WORK ORDER: Copy out the records precisely, omitting pictures.

Screenshot grounding data:
============================================================
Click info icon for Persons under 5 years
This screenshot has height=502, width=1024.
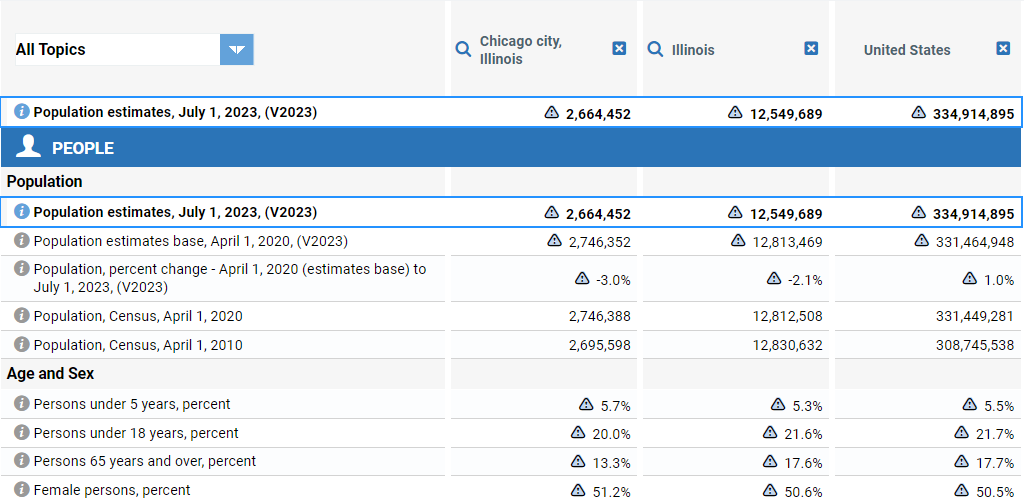point(21,404)
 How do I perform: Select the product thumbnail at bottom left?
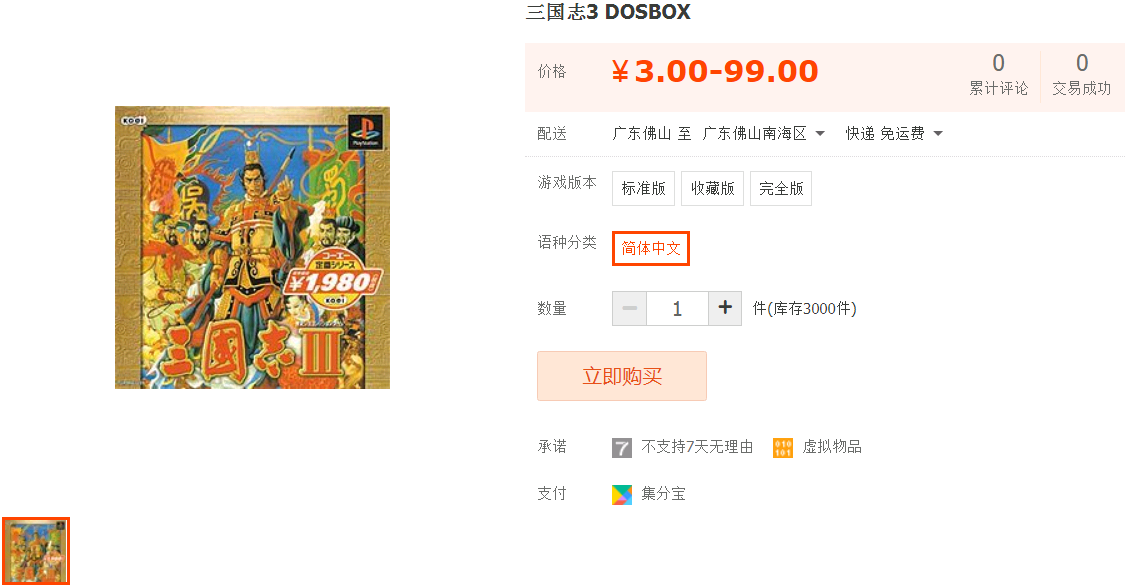(x=36, y=551)
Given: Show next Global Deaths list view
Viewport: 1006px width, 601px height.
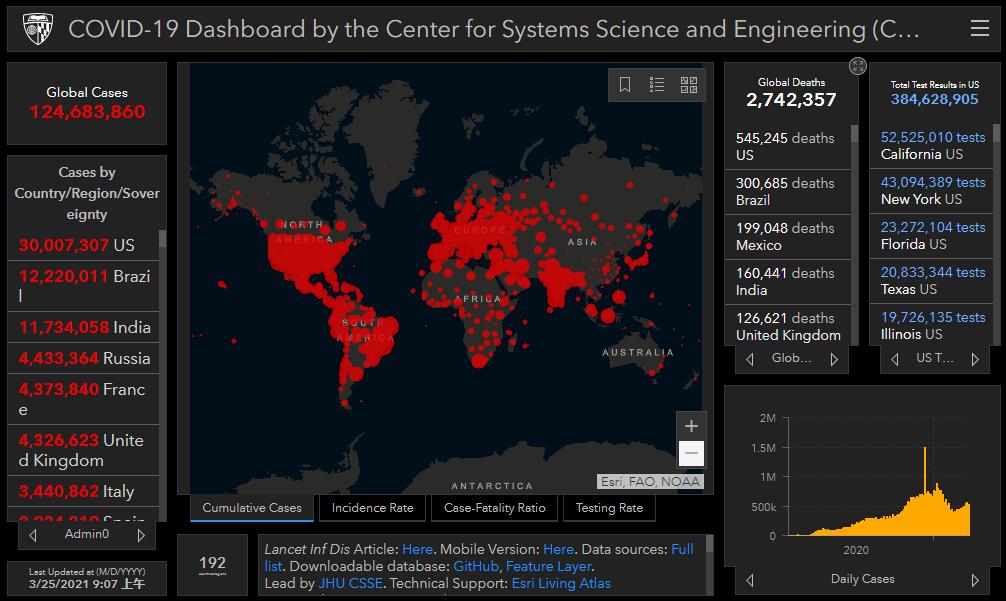Looking at the screenshot, I should click(834, 359).
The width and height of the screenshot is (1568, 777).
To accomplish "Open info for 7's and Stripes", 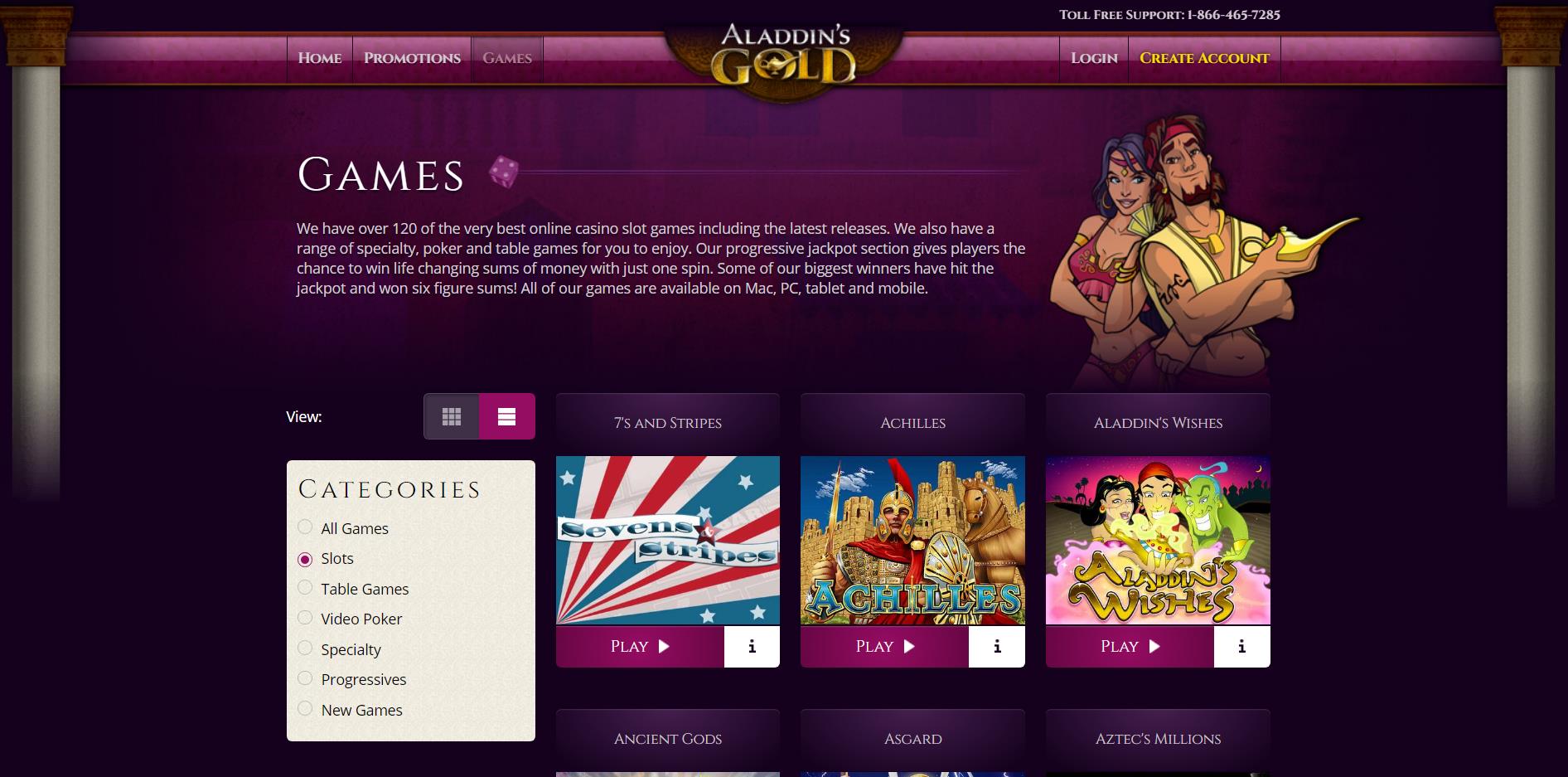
============================================================
OUTPUT OF THE EXERCISE:
Click info icon for Persons under 5 years
This screenshot has height=502, width=1024.
point(21,404)
 How do I perform: Select the product thumbnail at bottom left?
(x=36, y=551)
Given: Show next Global Deaths list view
Viewport: 1006px width, 601px height.
Looking at the screenshot, I should click(834, 359).
The width and height of the screenshot is (1568, 777).
To accomplish "Open info for 7's and Stripes", 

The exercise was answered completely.